-- EXTRACTED ENTRIES follows --

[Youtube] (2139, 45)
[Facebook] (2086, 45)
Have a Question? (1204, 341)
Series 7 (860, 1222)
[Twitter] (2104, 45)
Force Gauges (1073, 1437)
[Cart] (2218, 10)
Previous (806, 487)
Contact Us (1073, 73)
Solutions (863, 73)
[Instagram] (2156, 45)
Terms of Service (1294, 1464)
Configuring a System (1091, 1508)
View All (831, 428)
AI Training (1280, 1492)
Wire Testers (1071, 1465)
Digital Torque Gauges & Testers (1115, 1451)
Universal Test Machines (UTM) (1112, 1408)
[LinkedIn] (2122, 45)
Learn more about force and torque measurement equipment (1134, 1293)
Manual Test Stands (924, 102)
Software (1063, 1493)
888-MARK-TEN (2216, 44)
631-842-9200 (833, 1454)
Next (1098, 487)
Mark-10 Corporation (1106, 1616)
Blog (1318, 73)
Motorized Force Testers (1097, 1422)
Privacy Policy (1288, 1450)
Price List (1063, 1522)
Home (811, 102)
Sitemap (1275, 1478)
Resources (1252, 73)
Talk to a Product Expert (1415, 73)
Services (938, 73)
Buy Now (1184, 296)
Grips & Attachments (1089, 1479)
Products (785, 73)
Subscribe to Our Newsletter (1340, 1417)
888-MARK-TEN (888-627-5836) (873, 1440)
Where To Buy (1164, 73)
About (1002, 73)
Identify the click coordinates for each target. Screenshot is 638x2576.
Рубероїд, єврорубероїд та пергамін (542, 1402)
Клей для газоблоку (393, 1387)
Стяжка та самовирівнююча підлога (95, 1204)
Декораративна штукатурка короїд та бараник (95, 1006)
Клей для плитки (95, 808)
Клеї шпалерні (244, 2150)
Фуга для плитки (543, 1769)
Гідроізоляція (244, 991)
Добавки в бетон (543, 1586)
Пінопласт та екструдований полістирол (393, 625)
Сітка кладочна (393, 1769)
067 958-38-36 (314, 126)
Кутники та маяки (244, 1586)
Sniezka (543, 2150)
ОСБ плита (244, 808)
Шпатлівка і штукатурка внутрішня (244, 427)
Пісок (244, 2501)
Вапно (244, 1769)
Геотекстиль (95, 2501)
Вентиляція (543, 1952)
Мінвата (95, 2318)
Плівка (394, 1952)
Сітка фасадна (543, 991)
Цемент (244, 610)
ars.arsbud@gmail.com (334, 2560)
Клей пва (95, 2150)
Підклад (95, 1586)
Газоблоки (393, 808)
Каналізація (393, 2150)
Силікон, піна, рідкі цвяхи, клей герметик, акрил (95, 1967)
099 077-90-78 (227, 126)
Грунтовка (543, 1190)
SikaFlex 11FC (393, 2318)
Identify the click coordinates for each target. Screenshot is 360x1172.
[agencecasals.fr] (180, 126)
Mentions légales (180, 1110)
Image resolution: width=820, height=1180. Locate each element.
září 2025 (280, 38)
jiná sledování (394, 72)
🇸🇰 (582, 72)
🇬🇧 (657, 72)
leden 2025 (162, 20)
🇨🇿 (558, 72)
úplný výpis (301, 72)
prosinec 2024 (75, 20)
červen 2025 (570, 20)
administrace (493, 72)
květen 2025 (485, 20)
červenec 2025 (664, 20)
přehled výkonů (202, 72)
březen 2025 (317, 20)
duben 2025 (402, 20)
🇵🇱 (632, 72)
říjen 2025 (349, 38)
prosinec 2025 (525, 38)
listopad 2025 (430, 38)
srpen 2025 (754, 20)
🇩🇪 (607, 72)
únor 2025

-- EXTRACTED ENTRIES concluded --

HOW TO COMPLETE THIS TASK ▸
Only a number is wanted here: how many lines of the records above hold the word "Gauges".

ANSWER BELOW ▸
2